AT FOUNTAINS

By Francis Turner Palgrave

Blest hour, as on green happy slopes I lie,

Gray walls around and high,

While long-ranged arches lessen on the view,

And one high gracious curve

Of shaftless window frames the limpid blue.

— God's altar erst, where wind-set rowan now

Waves its green-finger'd bough,

And the brown tiny creeper mounts the bole

With curious eye alert,

And beak that tries each insect-haunted hole,

And lives her gentle life from nest to nest,

And dies undispossess'd:

Whilst all the air is quick with noise of birds

Where once the chant went up;

Now musical with a song more sweet than words.

Sky-roof'd and bare and deep in dewy sod,

Still‘ tis the house of God!

Beauty by desolation unsubdued:—

And all the past is here,

Thronging with thought this holy solitude.

I see the taper-stars, the altars gay;

And those who crouch and pray;

The white-robed crowd in close monastic stole,

Who hither fled the world

To find the world again within the soul.

Yet here the pang of Love's defeat, the pride

Of life unsatisfied,

Might win repose or anodyne; here the weak,

Armour'd against themselves,

Exchange true guiding for obedience meek.

Through day, through night, here, in the fragrant air,

Their hours are struck by prayer;

Freed from the bonds of freedom, the distress

Of choice, on life's storm-sea

They gaze unharm'd, and know their happiness.
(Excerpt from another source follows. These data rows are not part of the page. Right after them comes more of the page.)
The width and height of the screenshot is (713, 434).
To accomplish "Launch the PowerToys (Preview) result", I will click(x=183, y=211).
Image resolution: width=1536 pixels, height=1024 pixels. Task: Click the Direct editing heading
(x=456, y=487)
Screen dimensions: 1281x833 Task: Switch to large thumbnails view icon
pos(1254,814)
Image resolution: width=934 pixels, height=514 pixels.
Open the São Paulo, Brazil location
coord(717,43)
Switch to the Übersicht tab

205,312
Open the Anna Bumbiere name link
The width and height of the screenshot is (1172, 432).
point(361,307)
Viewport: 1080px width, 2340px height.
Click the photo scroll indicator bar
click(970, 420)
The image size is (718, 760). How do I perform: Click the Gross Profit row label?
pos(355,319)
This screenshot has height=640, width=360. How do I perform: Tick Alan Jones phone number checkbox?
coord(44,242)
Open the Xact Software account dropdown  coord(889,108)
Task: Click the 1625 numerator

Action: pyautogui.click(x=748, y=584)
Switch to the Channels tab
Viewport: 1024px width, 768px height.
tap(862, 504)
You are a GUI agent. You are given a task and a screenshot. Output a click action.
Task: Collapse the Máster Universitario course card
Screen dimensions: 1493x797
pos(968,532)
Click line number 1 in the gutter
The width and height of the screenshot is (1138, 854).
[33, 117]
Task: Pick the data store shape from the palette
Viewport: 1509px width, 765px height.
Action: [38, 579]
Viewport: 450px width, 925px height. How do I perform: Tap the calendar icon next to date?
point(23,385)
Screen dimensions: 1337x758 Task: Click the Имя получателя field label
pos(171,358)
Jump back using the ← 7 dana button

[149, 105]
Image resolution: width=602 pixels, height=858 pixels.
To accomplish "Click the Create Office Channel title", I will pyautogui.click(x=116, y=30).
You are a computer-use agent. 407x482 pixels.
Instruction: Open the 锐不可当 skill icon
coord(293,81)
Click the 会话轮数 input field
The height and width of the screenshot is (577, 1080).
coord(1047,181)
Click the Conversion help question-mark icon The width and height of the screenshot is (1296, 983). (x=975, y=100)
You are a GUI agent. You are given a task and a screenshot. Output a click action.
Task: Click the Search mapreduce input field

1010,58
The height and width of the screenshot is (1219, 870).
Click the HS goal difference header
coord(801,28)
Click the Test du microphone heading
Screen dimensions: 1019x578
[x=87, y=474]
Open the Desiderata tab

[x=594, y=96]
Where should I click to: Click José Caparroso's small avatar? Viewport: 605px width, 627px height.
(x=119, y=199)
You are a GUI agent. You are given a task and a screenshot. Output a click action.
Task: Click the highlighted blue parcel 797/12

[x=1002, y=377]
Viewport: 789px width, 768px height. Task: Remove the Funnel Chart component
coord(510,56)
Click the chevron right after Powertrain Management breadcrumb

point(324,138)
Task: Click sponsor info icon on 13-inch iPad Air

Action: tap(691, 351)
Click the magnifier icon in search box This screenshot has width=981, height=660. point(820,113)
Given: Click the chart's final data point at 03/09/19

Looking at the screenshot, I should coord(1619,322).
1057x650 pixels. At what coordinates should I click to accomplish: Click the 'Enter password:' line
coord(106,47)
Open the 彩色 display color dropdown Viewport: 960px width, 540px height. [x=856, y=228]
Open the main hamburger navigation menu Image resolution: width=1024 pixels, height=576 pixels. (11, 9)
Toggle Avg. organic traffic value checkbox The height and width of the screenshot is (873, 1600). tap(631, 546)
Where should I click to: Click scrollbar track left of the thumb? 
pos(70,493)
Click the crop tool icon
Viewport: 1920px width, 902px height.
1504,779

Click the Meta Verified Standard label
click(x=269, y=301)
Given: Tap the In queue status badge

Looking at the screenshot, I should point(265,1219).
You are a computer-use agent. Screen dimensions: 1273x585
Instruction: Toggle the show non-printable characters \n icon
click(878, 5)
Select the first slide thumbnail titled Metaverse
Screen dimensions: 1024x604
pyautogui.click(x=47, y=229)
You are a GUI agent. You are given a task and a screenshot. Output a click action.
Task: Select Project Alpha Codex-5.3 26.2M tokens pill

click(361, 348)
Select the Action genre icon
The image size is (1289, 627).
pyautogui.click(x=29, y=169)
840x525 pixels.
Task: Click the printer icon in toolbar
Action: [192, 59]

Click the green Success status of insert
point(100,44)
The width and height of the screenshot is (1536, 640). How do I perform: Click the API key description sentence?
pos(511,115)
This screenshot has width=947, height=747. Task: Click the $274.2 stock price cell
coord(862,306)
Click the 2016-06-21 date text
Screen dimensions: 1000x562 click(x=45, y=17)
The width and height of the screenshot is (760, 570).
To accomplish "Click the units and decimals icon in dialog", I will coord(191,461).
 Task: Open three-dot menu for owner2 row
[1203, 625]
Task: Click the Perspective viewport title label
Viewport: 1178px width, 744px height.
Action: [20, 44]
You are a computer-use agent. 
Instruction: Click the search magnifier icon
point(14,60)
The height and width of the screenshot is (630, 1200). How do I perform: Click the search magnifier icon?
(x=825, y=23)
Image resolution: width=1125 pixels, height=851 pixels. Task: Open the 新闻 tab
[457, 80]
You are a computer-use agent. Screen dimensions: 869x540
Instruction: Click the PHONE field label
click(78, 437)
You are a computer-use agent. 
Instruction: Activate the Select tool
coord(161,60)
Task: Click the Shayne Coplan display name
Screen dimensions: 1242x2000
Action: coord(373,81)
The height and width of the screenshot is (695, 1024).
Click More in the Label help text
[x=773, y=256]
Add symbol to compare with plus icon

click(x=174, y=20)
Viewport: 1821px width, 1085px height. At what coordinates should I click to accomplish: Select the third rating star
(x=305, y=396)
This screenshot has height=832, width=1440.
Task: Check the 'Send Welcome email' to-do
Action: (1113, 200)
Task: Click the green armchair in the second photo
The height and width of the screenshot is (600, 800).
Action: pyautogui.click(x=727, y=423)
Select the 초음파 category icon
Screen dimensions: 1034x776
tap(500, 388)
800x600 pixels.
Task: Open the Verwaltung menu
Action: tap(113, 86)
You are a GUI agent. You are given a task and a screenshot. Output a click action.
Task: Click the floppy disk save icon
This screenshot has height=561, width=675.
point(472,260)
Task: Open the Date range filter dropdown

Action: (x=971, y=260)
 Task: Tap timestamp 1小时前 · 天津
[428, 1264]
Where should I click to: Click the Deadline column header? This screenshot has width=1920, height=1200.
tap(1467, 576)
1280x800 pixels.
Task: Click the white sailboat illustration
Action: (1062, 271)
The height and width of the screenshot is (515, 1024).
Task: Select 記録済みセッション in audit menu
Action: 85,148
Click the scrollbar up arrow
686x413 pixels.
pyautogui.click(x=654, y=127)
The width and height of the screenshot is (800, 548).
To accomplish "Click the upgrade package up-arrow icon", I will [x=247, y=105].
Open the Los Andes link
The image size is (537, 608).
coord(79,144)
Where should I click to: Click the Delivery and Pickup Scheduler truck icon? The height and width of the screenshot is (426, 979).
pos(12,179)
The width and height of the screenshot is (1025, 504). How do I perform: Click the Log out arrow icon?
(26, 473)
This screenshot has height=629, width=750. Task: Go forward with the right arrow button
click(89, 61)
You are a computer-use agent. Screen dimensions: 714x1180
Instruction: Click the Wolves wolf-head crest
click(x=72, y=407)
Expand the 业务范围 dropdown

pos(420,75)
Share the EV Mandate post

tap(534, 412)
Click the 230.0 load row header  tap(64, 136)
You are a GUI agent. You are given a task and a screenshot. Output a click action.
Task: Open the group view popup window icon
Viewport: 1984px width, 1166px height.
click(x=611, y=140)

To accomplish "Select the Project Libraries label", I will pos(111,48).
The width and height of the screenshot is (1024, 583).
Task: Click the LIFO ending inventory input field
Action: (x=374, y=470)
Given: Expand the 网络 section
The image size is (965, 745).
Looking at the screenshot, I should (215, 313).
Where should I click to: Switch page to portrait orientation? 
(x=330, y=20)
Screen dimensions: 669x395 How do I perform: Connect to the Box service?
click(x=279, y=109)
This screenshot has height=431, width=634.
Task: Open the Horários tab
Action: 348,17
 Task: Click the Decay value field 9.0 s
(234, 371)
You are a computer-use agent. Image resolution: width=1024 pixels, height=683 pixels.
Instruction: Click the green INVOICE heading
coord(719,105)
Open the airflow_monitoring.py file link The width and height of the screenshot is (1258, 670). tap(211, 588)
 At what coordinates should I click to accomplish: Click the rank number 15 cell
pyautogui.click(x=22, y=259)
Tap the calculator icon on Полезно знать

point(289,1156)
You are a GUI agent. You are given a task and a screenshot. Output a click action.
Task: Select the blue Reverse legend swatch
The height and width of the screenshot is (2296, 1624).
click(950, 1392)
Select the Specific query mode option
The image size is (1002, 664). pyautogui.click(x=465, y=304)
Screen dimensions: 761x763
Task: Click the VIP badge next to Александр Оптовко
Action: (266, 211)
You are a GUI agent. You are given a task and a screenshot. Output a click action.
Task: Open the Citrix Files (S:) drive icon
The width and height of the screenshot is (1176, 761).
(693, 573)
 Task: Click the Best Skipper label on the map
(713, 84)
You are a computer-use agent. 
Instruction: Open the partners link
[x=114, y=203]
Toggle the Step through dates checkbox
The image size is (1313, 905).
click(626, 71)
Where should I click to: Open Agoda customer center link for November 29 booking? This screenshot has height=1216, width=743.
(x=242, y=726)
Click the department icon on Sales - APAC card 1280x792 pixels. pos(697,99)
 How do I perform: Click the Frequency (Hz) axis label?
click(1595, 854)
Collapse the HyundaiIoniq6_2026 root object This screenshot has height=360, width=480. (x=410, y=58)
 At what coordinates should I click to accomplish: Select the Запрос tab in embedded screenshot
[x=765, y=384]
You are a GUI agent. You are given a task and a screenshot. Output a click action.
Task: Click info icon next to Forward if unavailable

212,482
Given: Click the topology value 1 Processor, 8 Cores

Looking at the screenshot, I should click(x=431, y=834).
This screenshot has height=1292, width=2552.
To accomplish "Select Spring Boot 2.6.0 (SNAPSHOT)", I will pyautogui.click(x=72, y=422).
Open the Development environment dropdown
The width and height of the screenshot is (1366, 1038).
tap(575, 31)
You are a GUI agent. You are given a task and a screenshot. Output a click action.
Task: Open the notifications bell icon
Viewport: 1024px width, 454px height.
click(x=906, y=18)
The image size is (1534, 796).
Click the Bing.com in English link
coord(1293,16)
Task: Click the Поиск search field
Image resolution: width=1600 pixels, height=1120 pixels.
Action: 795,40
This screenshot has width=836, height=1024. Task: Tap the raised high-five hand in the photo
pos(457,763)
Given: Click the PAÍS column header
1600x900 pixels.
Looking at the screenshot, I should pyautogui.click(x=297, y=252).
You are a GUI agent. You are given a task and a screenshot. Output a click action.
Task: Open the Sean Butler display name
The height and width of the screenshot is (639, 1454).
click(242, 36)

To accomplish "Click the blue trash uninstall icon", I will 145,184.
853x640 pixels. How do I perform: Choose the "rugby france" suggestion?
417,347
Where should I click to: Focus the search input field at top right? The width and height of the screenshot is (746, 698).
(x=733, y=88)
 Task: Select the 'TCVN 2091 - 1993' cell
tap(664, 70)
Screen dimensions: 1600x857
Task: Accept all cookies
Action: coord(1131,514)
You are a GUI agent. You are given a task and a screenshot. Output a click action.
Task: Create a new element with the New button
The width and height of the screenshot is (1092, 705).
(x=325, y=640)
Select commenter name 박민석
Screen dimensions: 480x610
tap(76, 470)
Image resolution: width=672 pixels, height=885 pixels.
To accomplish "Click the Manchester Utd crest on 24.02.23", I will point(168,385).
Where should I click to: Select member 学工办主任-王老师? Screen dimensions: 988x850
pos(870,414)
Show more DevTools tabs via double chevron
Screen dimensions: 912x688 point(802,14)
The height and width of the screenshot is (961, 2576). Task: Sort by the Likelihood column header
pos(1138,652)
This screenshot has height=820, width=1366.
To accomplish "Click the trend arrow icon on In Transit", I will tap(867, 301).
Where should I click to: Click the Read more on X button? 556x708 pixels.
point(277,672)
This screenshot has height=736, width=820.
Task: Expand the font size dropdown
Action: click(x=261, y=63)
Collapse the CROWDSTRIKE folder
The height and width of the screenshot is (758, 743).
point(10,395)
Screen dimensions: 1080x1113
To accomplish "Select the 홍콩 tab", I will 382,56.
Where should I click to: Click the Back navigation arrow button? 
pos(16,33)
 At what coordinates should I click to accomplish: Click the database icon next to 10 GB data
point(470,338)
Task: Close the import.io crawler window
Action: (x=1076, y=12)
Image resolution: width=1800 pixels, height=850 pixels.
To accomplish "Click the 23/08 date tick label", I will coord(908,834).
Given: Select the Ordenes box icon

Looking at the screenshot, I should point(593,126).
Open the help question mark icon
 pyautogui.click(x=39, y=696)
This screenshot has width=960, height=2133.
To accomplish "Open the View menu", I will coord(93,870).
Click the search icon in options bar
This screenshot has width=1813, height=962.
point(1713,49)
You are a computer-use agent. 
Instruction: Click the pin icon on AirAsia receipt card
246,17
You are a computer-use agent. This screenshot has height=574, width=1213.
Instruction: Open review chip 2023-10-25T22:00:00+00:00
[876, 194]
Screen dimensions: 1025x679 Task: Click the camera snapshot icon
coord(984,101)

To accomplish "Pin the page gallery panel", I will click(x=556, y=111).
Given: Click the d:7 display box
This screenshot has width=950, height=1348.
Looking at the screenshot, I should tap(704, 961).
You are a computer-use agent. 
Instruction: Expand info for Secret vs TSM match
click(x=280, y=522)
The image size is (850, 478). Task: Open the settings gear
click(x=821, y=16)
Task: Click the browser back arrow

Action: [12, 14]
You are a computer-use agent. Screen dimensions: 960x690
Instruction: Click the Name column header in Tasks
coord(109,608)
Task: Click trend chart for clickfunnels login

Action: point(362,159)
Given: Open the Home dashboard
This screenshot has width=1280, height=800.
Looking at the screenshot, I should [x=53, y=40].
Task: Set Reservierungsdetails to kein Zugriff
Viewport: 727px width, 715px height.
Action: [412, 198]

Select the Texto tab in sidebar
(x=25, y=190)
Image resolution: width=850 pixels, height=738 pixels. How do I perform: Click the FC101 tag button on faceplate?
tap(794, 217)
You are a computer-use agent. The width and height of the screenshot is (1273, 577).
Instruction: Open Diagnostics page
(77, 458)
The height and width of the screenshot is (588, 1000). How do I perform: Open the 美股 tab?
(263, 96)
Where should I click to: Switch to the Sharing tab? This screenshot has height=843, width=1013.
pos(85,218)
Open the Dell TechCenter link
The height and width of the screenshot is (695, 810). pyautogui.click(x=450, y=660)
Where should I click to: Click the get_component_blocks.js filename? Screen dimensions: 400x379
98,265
Till o'er this rock of refuge, deem'd secure,

— This palace of the poor,

Ascetic luxury, wealth too frankly shown,—

The royal robber swept

His lustful eye, and seized the prey his own.

— Ah, calm of Nature! Now thou hold'st again

Thy sweet and silent reign!

And, as our feverish years their orbit roll,

This pure and cloister'd peace

In its old healing virtue bathes the soul.